(Data on finding words and elements)
>>>>>

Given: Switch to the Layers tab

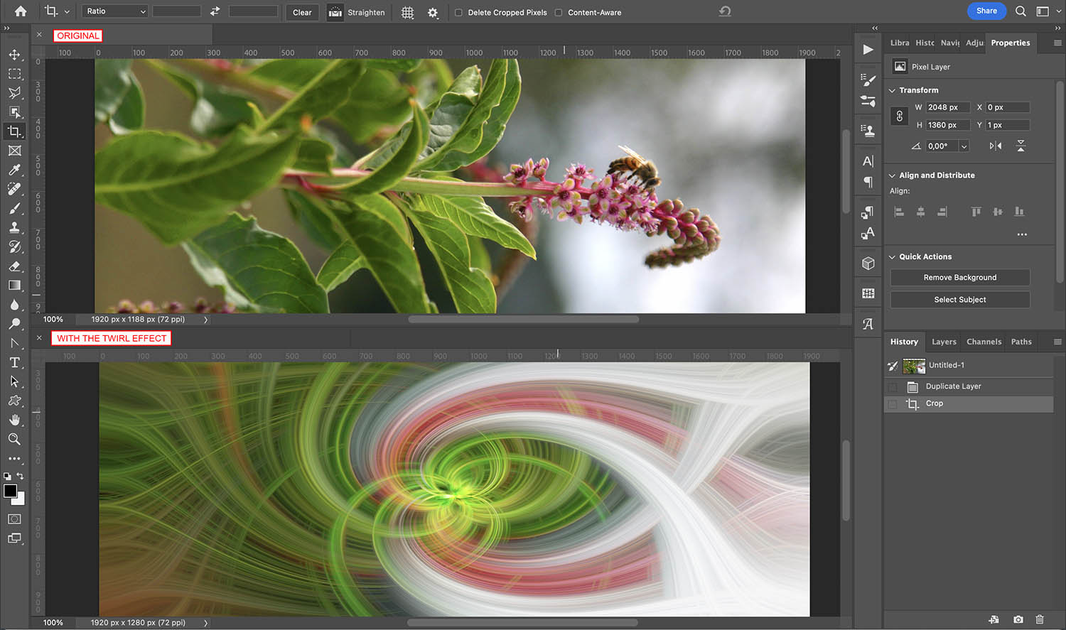Looking at the screenshot, I should click(944, 342).
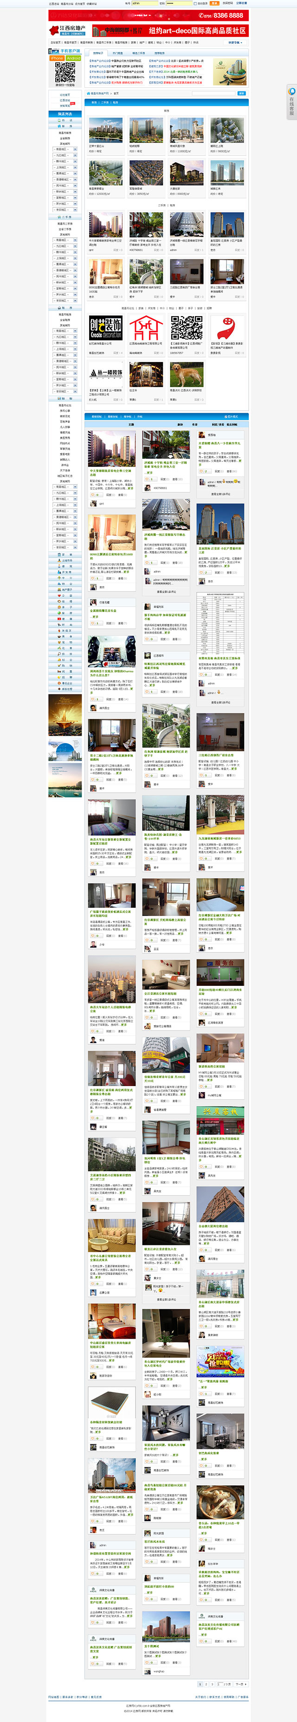Expand the 快捷导航 dropdown
This screenshot has width=297, height=1722.
click(x=235, y=43)
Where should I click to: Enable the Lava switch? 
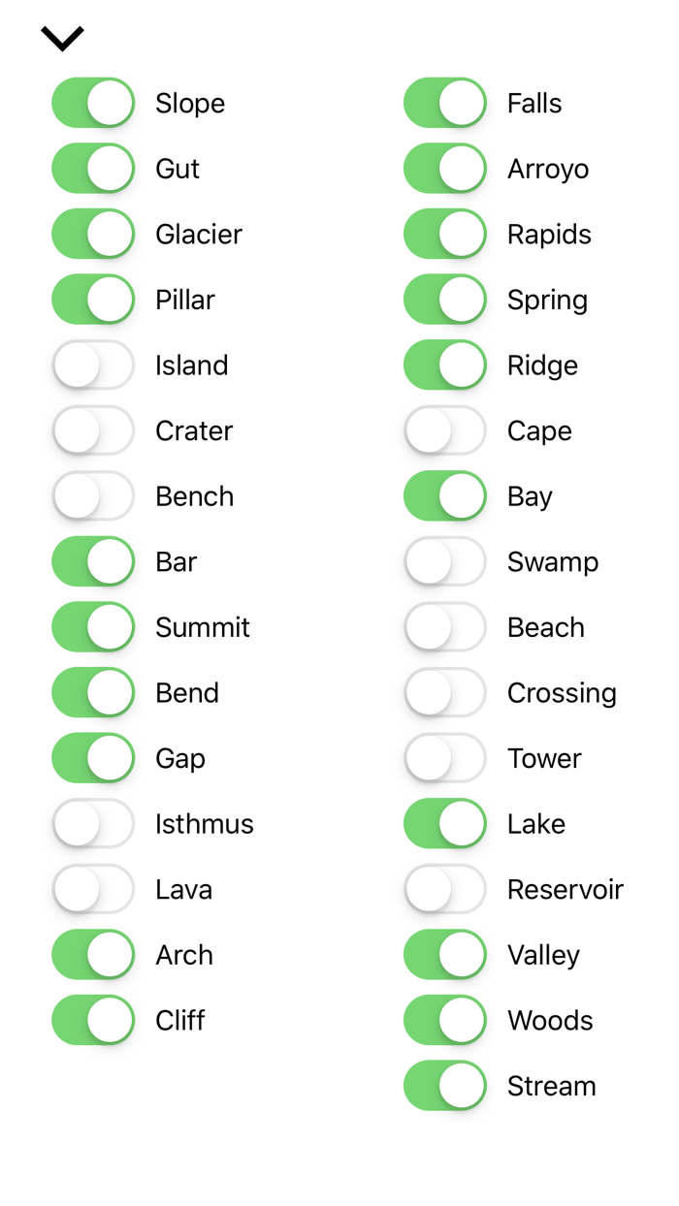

<<<<<

Write out all of the data again with "Layers" replaced by "Brushes" and nothing else changed. Leave the pictures out of your answer.

Given: Switch to the Brushes tab

Looking at the screenshot, I should click(944, 342).
Expand the 快捷导航 dropdown
This screenshot has width=297, height=1722.
click(x=235, y=43)
Where should I click to: Enable the Lava switch? 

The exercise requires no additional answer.